Les forces de l’ordre sont intervenues au sud du poste-frontière de Guergarat pour endiguer le passage d’une cargaison d’armes vers le Maroc. Ces armes devaient servir dans des actions armées ordonnées par le Polisario.

 

Une cargaison d’armes en chemin vers le Maroc aurait incité les forces de l’ordre à intervenir, il y a quelques jours, dans le no man’s land de Kandahar, situé entre Guergarat et le Nord de la Mauritanie. Cette intervention a été initiée suite aux rapports des services de renseignement qui ont fait état d’un imminent passage d’armes acheminées par des trafiquants s’activant dans la zone sahélo-saharienne non contrôlée, vers les provinces du Sud, rapporte le quotidien Assabah dans son édition du mercredi 24 août. Ces armes, affirme la même source, devaient servir dans des actions armées téléguidées par le Polisario.

 

Les mêmes rapports, ajoute le journal, suggèrent l’équipement du détachement militaire en faction au mur de sécurité en moyens de surveillance, de contrôle et de défense pour détecter et contrer d’éventuelles attaques à l’arme chimique et biologique. Cela au moment où il est quasiment certain que les réseaux de trafic en tous genres, qui pullulent dans la zone sahélo-saharienne, détiennent également des armes non-conventionnelles. Et pour contrer l’éventualité de les faire entrer au Maroc ou d’en faire usage contre lui, les services de sécurité marocains coopèrent étroitement avec leurs homologues mauritaniens pour assainir définitivement cette zone. Il s’agit ainsi, tout d’abord, de construire une route, projet actuellement en cours, reliant le poste-frontière de Guergarat au territoire mauritanien. Un passage frontalier qu’il s’agira ensuite de sécuriser et de contrôler avec des moyens de surveillance sophistiqués pour éviter qu’il ne soit utilisé par des milices proches du Polisario.

 

Bien sûr, cette action n’a pas manqué d’irriter les responsables du mouvement séparatiste qui ont aussitôt saisi la MINURSO à propos d’une prétendue activité de l’armée marocaine au-delà du mur de sécurité.

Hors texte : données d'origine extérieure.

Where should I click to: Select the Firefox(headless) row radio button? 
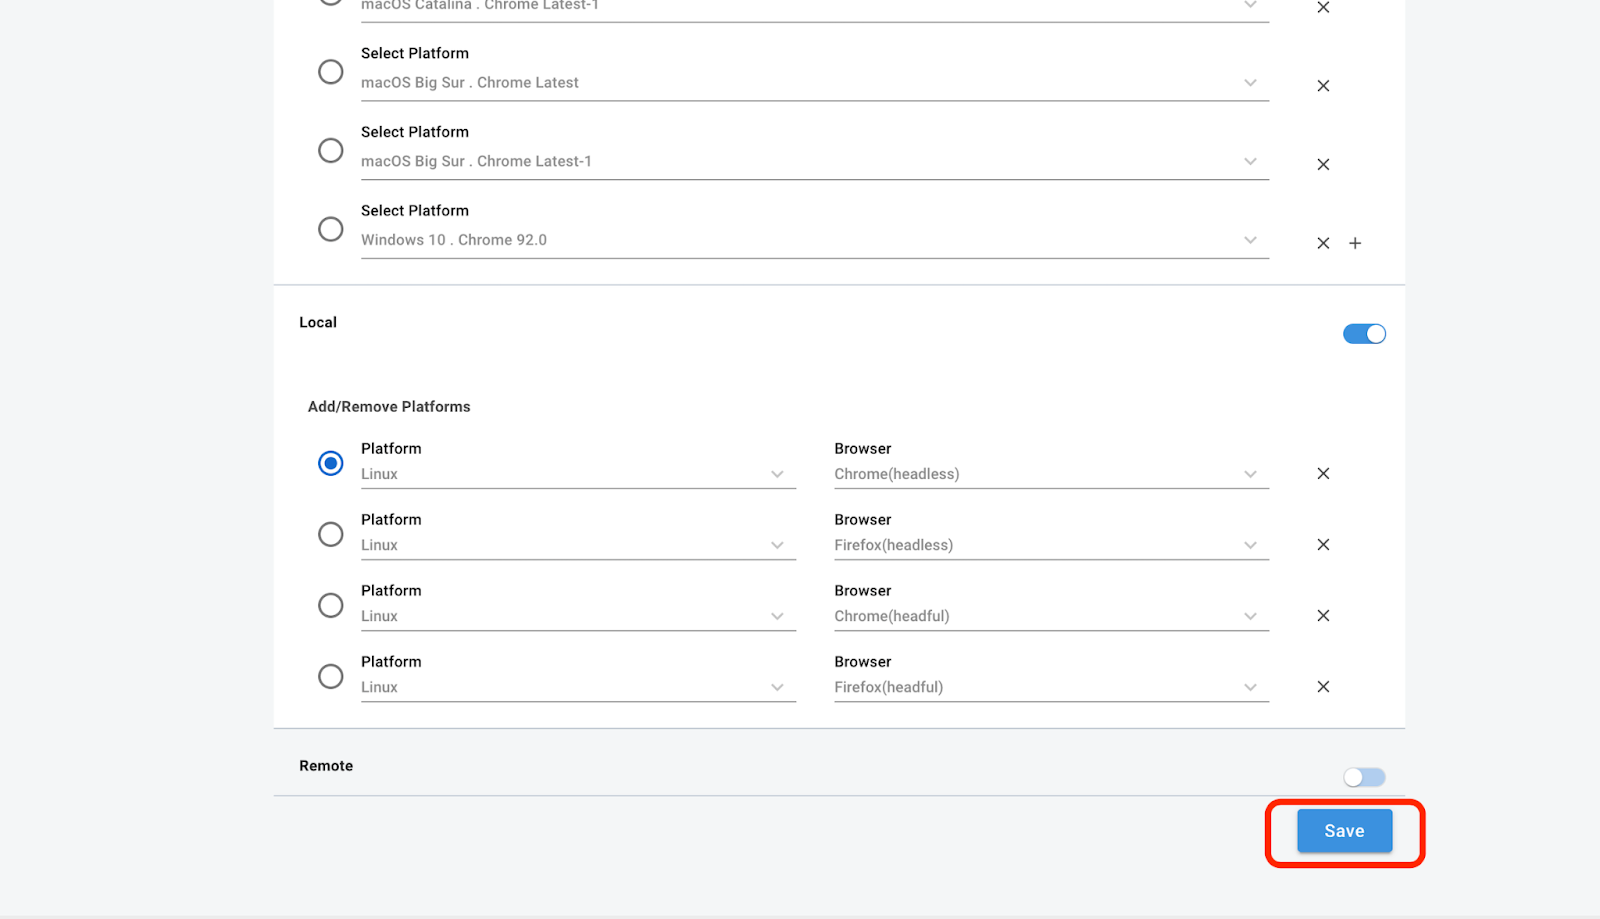330,534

La réaction de la Mission onusienne ne s’est pas fait attendre. En effet, son porte-parole a  nié l’existence de toute activité de ce genre dans la zone.    

 

Dans le même sens, un rapport de l’Institut d’études britannique TechNavio a déjà mis en garde les pays de la région quant au risque d’attaques terroristes. L’organisme a ainsi appelé le Maroc, l’Algérie et la Mauritanie à prendre les dispositions nécessaires.

 

Pour sa part, l’ancien responsable de sécurité du Polisario, Mustapha Salama Ould Sidi Mouloud, a affirmé que le Maroc s’était montré très ferme en prenant en main la situation dans cette zone. Le royaume a commencé par ratisser la zone, note-t-il, avant d’entreprendre de construire une route sur quatre kilomètres pour, ensuite, la sécuriser par des fils barbelés, un système de surveillance et une présence effective de ses forces de l’ordre. En agissant ainsi, affirme ce réfugié installé sur le territoire mauritanien, le Maroc réduit les espoirs du Polisario de reprendre une éventuelle lutte armée depuis cette zone. En même temps, et en assurant un contrôle effectif de la zone, le Maroc prive définitivement les séparatistes de toute possibilité d’accéder à l’Océan atlantique, affirme encore cet ancien responsable sécuritaire du Front.

 

A noter que l’intervention des forces de l’ordre marocaines dans la zone dite de «Kandahar» a été initiée en concertation avec la Mauritanie et l’ONU. Cette dernière n’y a pas trouvé à redire quand elle a été informée des risques de voir cette région transformée en zone de conflit contrôlée par les réseaux de trafic d’armes.